Unless I climb on top of a grain elevator or shoot off a bridge, altitude shots don't happen here in GA......sigh..... Great shots, Hemi!!
What's infamous about the grassy knoll in the picture? Does that grassy knoll have something to do with the assassination of President Kennedy? I must sound ignorant, but I am too young to remember the event, and I've never been to any part of Texas, much less Dallas. Nevertheless, I'm curious about what makes that spot infamous.
Yes, as Russell affirmed, that is the area where the conspiracy theorists suggest another gunman was stationed during the JFK assassination. I certainly don't remember the event...it happened nearly 10 years before I was born! But my mom does and she kept all the newspapers from then, and has a copy of the Warren report, and can tell you where she was "when it happened". The Sixth Floor museum is also a pretty famous tourist spot and I've been there a couple of times. That is why, to this day whenever I tell someone I'm from Dallas they always assume I'm carrying a gun. Seriously.
Thank you for telling me. Now, though, I'm curious: Why should people assume that because you are from Dallas, you carry a gun?
I love how you annotate your postings. I'm curious. I how do you know it is "heavy"? I'm guessing you know from the direction it is going and time of year that it is loaded and perhaps the loco / car ratio? Can you tell from the sound as well?
It is very interesting human psychology. If you say you went to Ohio State people who were alive at the time will react with a moments hesitation remembering the students killed by national guardsmen. It's an emotional reaction. There is nothing rational about it.

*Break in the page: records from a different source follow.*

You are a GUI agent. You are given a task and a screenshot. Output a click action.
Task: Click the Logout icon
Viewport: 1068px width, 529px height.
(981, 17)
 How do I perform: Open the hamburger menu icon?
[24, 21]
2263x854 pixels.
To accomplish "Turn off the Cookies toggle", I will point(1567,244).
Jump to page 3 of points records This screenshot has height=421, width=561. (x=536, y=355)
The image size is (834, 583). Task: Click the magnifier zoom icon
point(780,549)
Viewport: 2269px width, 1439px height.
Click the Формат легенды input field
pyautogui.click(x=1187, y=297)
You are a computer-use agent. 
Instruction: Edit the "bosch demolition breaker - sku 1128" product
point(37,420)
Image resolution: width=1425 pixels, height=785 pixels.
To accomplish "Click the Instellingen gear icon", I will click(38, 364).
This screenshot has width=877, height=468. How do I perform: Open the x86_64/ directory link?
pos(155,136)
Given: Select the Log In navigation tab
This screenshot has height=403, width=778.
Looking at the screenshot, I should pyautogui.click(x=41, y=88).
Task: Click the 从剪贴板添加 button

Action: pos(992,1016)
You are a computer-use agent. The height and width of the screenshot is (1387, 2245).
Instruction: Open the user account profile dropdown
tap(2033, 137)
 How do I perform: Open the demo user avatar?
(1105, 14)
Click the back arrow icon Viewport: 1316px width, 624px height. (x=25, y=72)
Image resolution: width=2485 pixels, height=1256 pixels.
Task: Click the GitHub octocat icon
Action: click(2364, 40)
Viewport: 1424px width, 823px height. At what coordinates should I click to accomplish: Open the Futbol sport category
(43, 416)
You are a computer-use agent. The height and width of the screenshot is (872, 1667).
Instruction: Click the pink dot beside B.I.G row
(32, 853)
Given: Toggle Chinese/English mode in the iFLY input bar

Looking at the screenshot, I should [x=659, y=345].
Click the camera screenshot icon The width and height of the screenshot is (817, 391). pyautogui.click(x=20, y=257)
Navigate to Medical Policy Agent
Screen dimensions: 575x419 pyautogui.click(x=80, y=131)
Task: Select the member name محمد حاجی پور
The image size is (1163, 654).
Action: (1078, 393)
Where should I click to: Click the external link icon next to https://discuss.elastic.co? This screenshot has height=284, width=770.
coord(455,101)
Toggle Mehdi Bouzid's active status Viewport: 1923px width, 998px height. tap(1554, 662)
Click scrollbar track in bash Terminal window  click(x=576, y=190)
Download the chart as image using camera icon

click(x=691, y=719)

You know by sounds and sights. The sound of a heavy train on its knees on a heavy grade is pretty distinctive. That means the prime movers are wound-out, the sanders are going for all they're worth, the dust thereof swirls around the tracks, the ground shakes, the air is thick with heat & exhaust, and an unmistakable thunder emanates from the train that you only hear from a train on its knees. Short, fast or well-powered trains scoot right along at a good clip, and add a whole lot less drama to the scene. The sight also means the springs in the trucks on each car are usually fully compressed. A train acending a grade usually brings more drama to the party than a train descending. But not always, if they are heavy-powered. The horsepower-per-ton ratio usually will determine which trains are priority, and which ones grind every foot of the way up the grade. On this part of the railroad, grain loads head west, and empties head east. Knowing your route will determine what goes where. On the Moffat east of Bond, coal loads head east, and empties head west. Out towards Grand Junction, and into Utah, coal loads head west and east.... :tb-cool:
Exhaust is another indicator--rising straight up means slow train speed, and in large columns, means high throttle position, usually notch 8. You should have heard the thunder from this eastbound, at Java East on Marias: Back on topic, shere's a WB stack coming downgrade at Shed 10.7 on marias:
Heim - Thanks! for the description. I wonder what a recording of that on a CD playing at just the right time on your pike. A remote control on the stereo to adjust the volume. A couple of large Bass speakers? The "clawing" grain train now decorates my desktop.